------ Source information ------

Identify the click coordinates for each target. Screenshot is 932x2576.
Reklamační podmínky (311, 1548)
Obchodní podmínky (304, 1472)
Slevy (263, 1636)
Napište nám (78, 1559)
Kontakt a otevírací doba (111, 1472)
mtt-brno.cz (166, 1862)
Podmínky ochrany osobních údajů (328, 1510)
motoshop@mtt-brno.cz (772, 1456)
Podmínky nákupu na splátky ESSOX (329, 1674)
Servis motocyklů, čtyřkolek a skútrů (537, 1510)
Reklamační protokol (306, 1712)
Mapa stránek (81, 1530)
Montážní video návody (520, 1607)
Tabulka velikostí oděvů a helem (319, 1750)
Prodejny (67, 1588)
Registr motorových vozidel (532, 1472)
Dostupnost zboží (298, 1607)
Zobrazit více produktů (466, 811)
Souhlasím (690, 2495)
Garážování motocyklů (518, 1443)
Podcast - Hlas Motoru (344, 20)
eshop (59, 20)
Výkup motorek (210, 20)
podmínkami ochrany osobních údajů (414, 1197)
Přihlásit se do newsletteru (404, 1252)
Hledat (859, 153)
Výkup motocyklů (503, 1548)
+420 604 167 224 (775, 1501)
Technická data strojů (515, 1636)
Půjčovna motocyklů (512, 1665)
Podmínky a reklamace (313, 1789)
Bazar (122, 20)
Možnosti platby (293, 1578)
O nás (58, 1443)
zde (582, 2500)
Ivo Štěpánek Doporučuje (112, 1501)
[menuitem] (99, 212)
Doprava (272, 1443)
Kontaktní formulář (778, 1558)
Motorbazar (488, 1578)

------
------ Source information ------

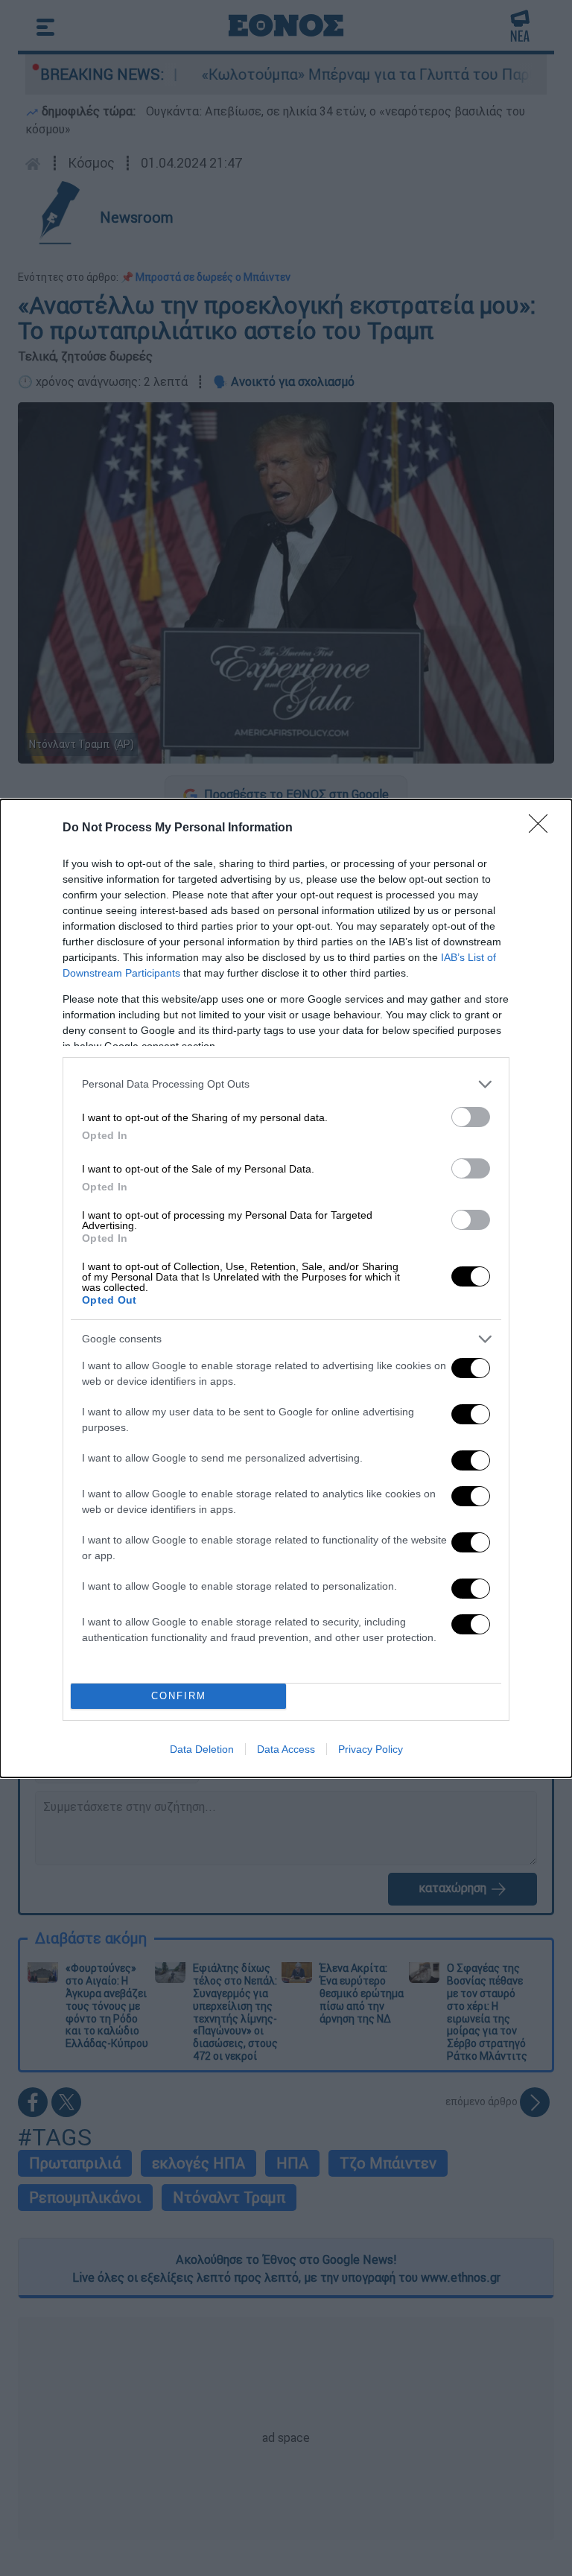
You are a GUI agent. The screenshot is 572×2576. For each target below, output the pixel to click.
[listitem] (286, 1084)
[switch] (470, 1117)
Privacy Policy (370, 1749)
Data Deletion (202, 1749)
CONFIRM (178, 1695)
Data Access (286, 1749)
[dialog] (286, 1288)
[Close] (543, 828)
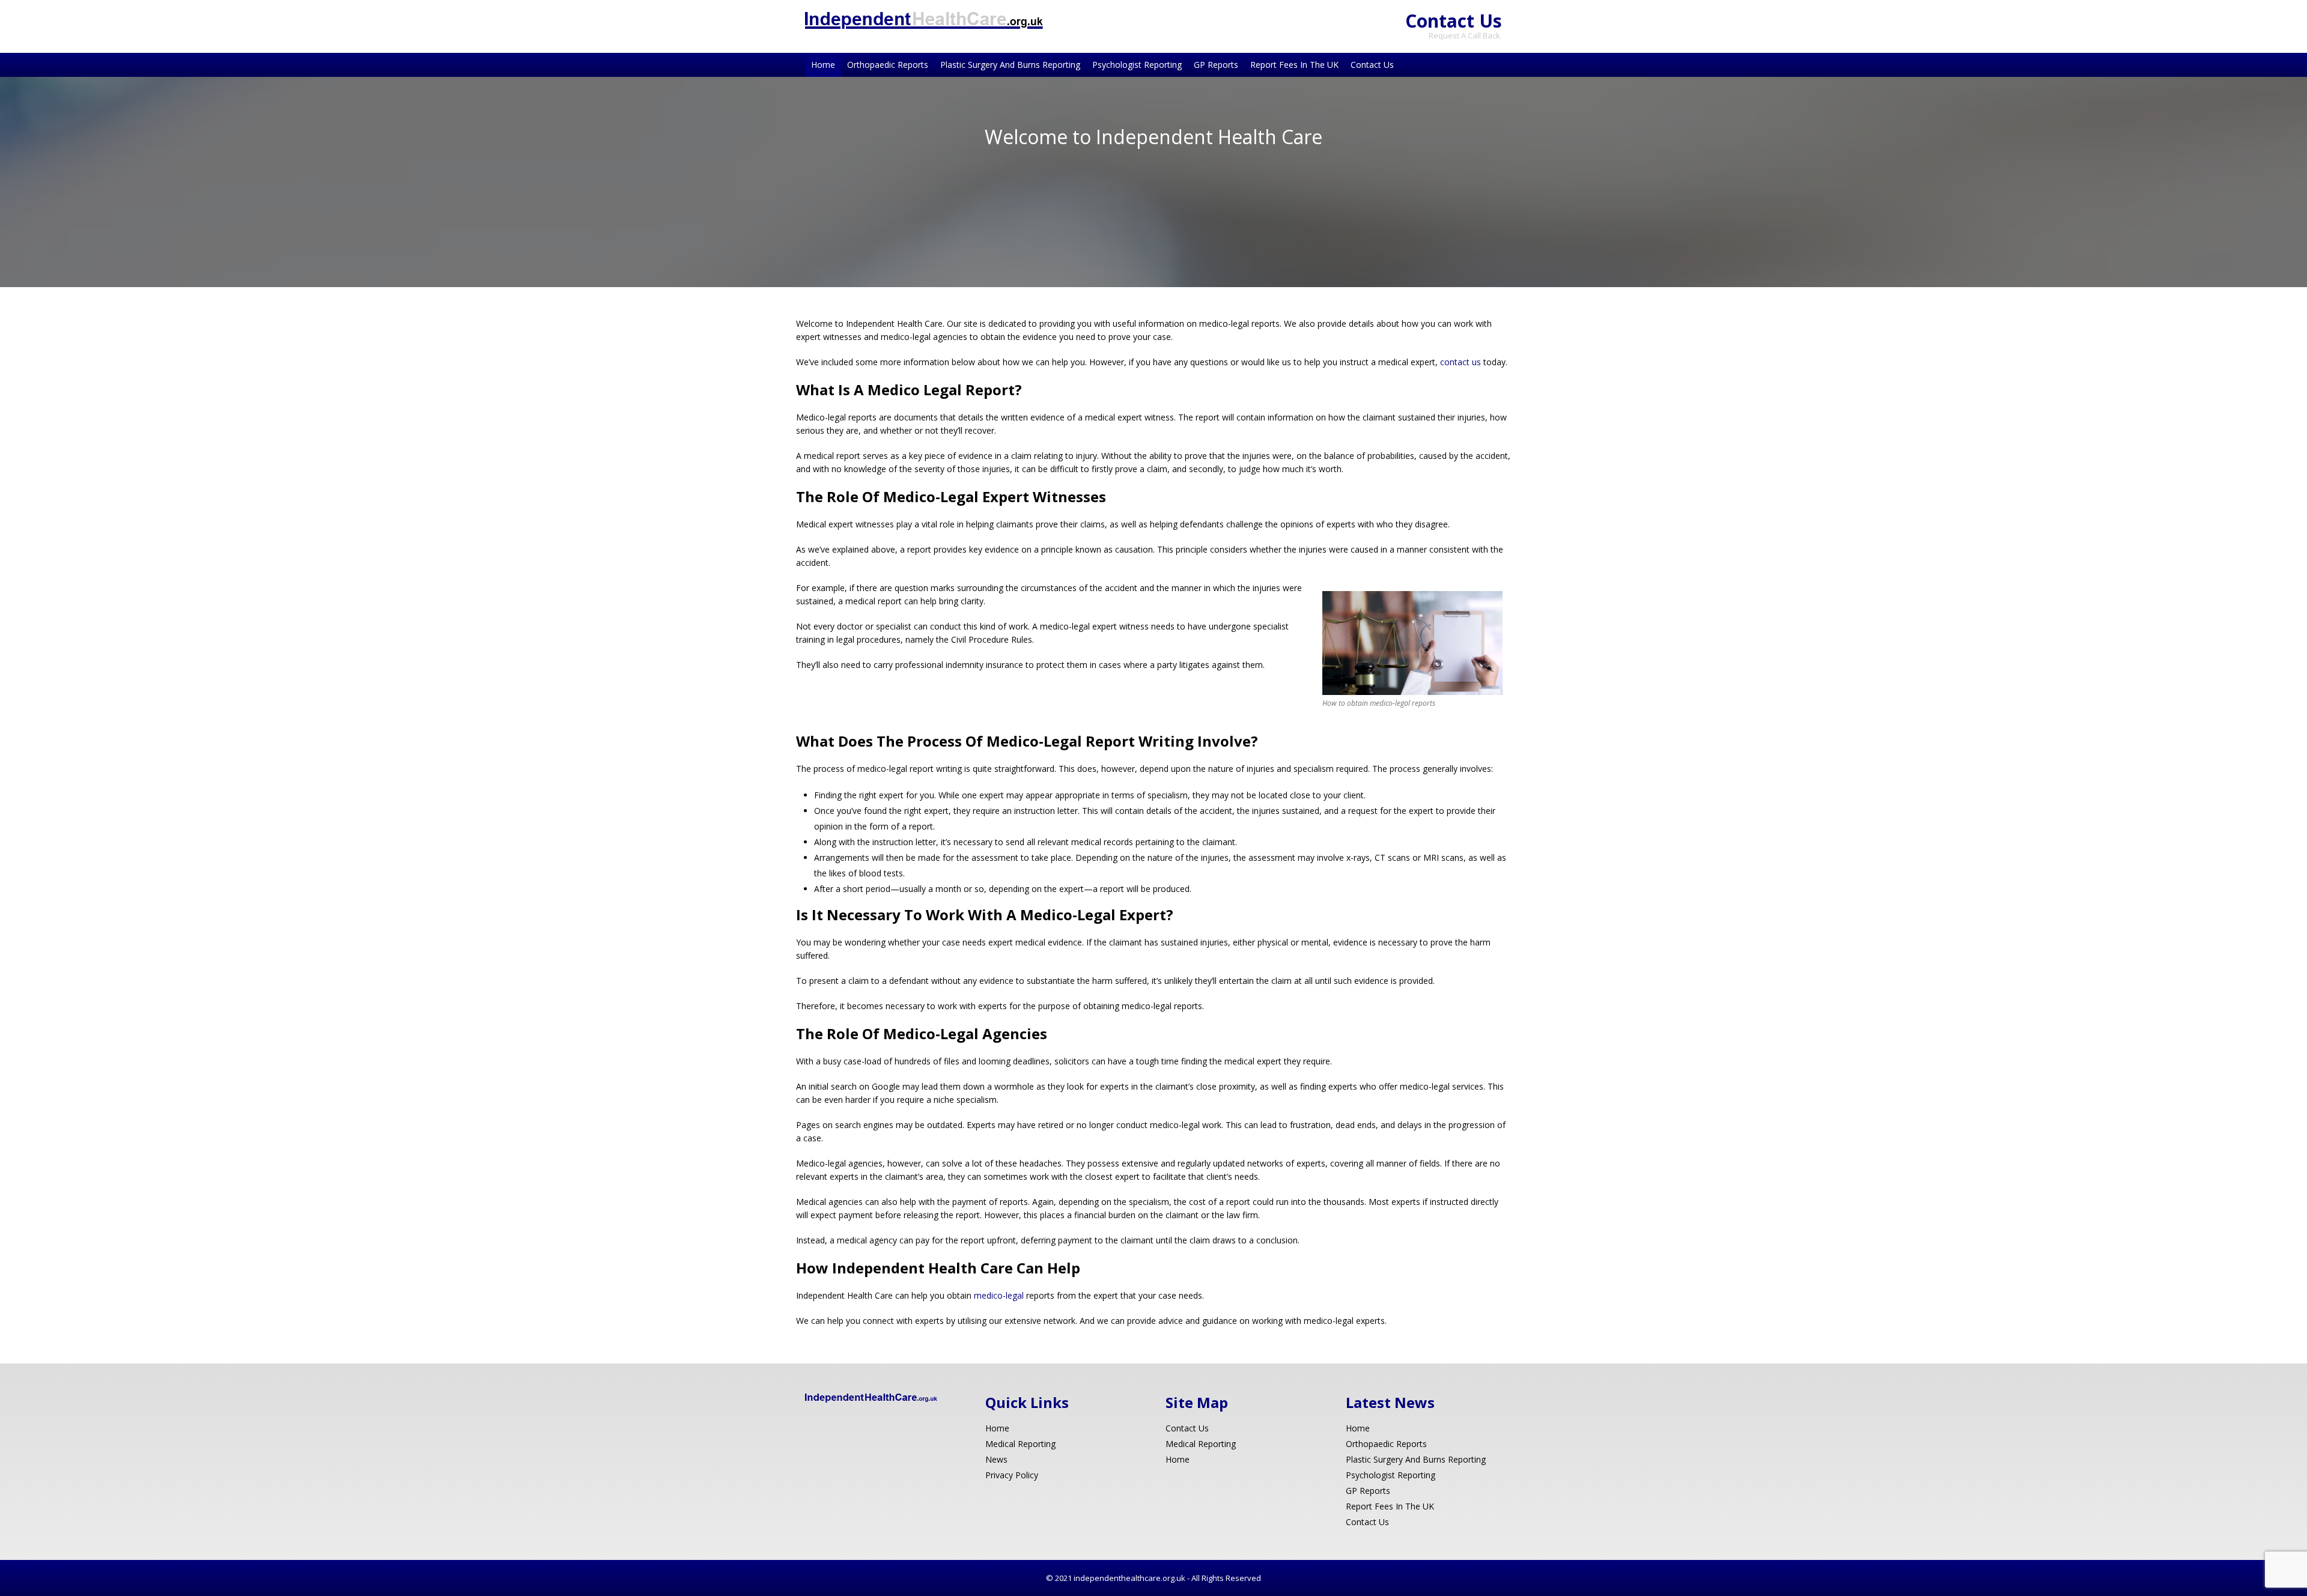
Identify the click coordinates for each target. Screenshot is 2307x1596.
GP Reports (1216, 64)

------

### Exercise requirements
Could you reproduce, exactly, every line above from the line with "zde (582, 2500)" to the line with "Motorbazar (488, 1578)", and no other line? Both ends count.

### Output for this task
zde (582, 2500)
Ivo Štěpánek Doporučuje (112, 1501)
[menuitem] (99, 212)
Doprava (272, 1443)
Kontaktní formulář (778, 1558)
Motorbazar (488, 1578)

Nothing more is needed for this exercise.